Background: Behcet's disease (BD) is a chronic, recurrent, multi-system inflammatory disorder involving mucocutaneous (MC), ocular, intestinal, articular, vascular, urogenital and neurologic systems. BD occurs with a high prevalence in the Mediterranean population. There is scarcity of clinical data on BD from India with only three case series in the last two decades.

Aims: To study demographic profile, clinical manifestations and treatment outcome of patients with BD presenting to the dermatologic clinic in a tertiary hospital in north India.

Methods: Prospective analysis of all patients diagnosed to have BD between 1997 to 2011.

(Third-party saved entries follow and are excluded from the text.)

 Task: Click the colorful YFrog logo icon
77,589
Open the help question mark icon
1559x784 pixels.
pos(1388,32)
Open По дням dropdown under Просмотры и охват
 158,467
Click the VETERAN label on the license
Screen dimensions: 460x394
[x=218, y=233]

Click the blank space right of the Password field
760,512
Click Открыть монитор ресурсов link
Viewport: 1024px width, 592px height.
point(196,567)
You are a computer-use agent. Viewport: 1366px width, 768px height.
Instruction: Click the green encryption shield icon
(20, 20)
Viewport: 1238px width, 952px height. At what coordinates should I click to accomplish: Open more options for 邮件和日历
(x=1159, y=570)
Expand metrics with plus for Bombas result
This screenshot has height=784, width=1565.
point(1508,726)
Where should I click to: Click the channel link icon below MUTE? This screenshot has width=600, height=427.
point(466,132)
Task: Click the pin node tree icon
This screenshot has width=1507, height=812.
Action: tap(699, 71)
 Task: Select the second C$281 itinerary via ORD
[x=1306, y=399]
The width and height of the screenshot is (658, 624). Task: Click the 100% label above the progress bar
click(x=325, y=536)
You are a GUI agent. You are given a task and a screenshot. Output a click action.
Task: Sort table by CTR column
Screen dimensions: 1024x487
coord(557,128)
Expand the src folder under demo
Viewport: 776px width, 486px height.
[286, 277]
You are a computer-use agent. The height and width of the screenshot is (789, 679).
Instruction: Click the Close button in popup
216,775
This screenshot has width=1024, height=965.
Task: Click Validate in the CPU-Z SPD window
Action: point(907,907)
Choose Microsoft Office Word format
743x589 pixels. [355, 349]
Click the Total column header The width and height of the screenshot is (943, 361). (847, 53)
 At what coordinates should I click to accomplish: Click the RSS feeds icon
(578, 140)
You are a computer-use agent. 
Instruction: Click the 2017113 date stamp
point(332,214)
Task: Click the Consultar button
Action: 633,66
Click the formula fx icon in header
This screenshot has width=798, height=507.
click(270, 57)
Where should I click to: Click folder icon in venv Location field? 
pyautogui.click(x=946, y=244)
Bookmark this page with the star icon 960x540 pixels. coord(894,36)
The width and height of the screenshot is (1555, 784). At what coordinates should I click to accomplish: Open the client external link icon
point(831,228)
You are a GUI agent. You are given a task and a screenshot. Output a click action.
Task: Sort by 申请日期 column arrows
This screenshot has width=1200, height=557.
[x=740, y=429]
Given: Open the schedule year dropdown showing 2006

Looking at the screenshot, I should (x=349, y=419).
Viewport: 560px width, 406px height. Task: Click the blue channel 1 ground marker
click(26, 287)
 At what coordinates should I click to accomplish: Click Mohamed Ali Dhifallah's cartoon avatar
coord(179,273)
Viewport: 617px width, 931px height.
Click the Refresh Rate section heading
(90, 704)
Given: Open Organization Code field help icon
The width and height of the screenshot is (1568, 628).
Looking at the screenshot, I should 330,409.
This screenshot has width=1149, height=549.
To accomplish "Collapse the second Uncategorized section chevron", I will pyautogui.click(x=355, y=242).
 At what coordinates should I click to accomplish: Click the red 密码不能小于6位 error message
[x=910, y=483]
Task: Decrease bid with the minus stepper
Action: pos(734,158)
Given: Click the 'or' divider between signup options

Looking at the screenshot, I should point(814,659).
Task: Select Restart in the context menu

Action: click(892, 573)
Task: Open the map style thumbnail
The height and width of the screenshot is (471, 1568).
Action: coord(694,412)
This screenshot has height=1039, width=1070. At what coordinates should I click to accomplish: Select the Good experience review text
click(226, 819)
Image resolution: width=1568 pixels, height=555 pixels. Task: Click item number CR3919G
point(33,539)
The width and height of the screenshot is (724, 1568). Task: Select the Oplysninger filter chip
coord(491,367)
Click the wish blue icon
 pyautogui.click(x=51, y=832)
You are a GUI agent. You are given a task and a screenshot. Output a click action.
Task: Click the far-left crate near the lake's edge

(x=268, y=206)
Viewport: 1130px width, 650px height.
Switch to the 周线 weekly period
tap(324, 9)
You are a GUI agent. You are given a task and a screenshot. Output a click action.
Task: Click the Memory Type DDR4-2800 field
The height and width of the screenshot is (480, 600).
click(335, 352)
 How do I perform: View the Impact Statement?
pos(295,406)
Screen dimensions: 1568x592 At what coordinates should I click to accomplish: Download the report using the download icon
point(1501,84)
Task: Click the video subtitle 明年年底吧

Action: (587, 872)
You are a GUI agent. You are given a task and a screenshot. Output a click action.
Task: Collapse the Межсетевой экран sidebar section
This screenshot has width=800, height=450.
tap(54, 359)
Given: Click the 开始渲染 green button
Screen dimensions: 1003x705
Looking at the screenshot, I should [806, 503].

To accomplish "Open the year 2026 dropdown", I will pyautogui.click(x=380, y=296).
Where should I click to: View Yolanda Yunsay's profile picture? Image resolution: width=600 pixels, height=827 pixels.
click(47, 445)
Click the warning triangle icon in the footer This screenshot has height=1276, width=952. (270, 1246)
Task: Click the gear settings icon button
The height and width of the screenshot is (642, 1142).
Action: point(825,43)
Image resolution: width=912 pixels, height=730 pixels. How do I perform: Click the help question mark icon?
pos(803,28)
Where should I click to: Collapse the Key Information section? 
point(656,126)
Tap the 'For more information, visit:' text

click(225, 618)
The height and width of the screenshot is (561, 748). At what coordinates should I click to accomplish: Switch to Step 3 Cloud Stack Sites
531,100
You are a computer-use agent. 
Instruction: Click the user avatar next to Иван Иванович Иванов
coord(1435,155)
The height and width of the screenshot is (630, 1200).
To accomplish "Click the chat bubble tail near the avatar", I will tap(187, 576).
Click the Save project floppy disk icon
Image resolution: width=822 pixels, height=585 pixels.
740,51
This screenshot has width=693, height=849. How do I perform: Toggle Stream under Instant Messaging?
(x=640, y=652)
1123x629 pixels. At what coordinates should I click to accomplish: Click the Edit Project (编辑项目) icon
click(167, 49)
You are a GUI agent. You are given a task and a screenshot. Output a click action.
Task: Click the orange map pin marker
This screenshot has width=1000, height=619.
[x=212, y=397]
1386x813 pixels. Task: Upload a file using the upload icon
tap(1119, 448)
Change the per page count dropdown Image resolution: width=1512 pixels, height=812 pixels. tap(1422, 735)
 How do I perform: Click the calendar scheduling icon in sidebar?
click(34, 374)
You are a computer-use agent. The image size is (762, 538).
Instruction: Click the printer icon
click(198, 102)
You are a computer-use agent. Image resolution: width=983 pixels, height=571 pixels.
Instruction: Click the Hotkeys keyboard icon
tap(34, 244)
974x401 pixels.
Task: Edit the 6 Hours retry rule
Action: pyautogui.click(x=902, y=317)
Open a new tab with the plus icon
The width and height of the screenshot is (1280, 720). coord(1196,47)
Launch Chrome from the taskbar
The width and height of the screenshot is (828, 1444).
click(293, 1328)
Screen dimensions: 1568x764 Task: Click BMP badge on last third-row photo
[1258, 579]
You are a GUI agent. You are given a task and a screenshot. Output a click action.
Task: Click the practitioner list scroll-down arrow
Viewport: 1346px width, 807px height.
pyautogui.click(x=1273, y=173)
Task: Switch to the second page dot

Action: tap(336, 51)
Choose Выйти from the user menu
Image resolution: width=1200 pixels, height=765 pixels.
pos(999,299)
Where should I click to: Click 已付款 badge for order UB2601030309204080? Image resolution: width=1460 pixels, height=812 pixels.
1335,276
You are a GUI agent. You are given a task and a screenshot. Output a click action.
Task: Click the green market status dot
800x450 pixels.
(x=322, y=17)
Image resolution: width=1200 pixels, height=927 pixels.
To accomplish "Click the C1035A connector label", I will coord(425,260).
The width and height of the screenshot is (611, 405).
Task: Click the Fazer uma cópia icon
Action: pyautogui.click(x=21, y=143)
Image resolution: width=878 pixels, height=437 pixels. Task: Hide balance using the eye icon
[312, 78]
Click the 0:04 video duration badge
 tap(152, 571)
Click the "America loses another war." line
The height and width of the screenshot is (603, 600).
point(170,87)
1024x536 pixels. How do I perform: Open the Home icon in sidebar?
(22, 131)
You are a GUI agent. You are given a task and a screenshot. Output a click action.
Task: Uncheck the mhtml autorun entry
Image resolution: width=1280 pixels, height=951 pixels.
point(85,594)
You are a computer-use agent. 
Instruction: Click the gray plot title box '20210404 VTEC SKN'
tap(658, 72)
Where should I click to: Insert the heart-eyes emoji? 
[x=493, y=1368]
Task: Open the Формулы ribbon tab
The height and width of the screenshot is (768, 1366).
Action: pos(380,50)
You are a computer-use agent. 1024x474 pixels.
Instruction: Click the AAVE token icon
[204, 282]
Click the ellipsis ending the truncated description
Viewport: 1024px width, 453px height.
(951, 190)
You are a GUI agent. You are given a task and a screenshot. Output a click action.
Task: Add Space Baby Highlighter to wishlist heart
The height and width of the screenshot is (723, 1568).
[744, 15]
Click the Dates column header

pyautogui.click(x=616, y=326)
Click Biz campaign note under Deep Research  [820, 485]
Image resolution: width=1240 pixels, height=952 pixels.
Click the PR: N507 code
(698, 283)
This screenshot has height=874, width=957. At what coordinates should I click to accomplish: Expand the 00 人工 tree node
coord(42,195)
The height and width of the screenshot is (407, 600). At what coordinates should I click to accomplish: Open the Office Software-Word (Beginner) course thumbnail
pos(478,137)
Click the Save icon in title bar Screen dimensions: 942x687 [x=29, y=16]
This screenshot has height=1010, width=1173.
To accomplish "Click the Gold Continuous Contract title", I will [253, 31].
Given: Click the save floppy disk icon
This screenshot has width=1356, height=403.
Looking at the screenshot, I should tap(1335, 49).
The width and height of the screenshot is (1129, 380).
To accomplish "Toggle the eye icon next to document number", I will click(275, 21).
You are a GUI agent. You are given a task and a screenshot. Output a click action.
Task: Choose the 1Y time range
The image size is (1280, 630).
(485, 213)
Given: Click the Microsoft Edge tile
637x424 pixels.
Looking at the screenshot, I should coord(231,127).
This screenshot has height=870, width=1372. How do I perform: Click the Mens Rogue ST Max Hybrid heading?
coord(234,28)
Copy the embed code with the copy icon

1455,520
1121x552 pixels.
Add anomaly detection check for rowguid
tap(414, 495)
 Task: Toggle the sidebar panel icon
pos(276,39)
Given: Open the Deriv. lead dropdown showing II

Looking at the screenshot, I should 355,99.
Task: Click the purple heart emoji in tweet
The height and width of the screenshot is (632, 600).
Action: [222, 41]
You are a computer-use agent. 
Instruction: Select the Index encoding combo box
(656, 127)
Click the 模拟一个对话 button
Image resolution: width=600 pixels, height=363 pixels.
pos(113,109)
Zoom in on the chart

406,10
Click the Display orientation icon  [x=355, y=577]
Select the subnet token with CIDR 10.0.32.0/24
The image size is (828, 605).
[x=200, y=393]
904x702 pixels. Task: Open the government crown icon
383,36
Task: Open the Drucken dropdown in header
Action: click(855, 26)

Result: Twenty nine patients were diagnosed to have BD. The disease had a female preponderance (M:F = 1:3.8) with a mean age of disease onset of 27.4 (range 16-61) years. The prevalence of various MC and systemic manifestations are as follows: oral aphthae (100%), genital aphthae (93.1%), erythema nodosum (62%), papulopustular and acneiform lesions (31%), articular involvement (68.9%), ocular involvement (31%) and gastrointestinal (GI) involvement (3.4%) . Pathergy test positivity was observed in 31%. The treatment comprised of colchicine (16/29 patients), dapsone (7/29), dapsone with pentoxiphylline (3/29), systemic steroid (2/29), systemic steroid with methotrexate (1/29). Colchicine was effective and well tolerated in all patients.

Conclusion: The disease occurs in a much milder form in India and is primarily mucocutaneous and arthritic. A high index of suspicion in patients with MC lesions may result in early diagnosis, management and prevention of complications of BD. We suggest colchicine as an effective and safe therapeutic option for MC and joint involvement.